Cela signifiait que plusieurs espèces d'hominidés plus nombreuses qu'on ne le pensait auparavant coexistaient, et donc éventuellement en compétition.
Alors que les premières espèces d'hominidés, telles que Paranthropeont probablement évolué physiologiquement pour élargir leur niche – en adaptant les dents pour exploiter de nouveaux types d’aliments, par exemple – ce qui explique le modèle très différent de notre propre genre. Homo c'était peut-être la technologie.
« L’adoption d’outils en pierre ou du feu, ou de techniques de chasse intensives, sont des comportements extrêmement flexibles. Une espèce capable de les exploiter peut rapidement se tailler de nouvelles niches et n'a pas besoin de survivre pendant de longues périodes tout en élaborant de nouveaux plans corporels », a déclaré van Holstein.

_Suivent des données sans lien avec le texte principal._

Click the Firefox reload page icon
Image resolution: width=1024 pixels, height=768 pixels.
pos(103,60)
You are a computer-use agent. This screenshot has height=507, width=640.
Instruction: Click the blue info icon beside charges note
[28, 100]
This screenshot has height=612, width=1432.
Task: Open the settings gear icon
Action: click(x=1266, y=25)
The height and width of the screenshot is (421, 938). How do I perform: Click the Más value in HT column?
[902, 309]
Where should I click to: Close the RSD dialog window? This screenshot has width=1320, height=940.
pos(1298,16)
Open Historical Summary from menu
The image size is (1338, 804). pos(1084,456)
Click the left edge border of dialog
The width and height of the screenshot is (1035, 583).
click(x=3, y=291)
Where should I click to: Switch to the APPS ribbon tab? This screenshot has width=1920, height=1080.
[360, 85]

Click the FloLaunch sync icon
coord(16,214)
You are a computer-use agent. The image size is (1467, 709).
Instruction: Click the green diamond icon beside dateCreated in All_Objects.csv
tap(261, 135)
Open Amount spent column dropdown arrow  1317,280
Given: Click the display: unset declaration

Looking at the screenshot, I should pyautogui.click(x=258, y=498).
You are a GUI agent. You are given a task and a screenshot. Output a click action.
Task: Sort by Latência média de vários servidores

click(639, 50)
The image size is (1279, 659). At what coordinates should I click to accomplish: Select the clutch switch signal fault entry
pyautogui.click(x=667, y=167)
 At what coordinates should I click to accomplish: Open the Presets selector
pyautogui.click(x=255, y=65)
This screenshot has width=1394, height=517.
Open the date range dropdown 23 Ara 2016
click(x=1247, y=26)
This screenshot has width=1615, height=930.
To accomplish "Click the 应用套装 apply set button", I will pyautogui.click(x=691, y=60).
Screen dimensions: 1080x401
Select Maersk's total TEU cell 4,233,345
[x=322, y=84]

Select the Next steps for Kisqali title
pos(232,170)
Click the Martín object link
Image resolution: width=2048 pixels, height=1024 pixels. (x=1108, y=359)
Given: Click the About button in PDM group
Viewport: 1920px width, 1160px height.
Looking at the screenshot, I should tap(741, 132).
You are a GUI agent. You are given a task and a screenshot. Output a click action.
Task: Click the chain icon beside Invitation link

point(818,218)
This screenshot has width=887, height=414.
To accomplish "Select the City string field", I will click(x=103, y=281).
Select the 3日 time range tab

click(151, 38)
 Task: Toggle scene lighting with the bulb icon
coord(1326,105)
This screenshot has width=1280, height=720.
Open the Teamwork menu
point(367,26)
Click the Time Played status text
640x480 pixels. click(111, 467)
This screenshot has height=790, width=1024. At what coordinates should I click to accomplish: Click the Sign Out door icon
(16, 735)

Elle soutient que la capacité à utiliser la technologie pour généraliser et dépasser rapidement les niches écologiques qui obligent d'autres espèces à rivaliser pour l'habitat et les ressources pourrait être à l'origine de l'augmentation exponentielle du nombre d'espèces. Homo espèces détectées par la dernière étude.
Mais cela a aussi conduit à Homo sapiens – les généralistes ultimes. Et la concurrence avec un généraliste extrêmement flexible dans presque toutes les niches écologiques pourrait être ce qui a contribué à l'extinction de toutes les autres niches écologiques. Homo espèces.
Van Holstein a ajouté : « Ces résultats montrent que, même si elle a été traditionnellement ignorée, la compétition a joué un rôle important dans l'évolution humaine en général. Ce qui est peut-être le plus intéressant, c’est que dans notre propre genre, il a joué un rôle différent de celui de toute autre lignée de vertébrés connue jusqu’à présent.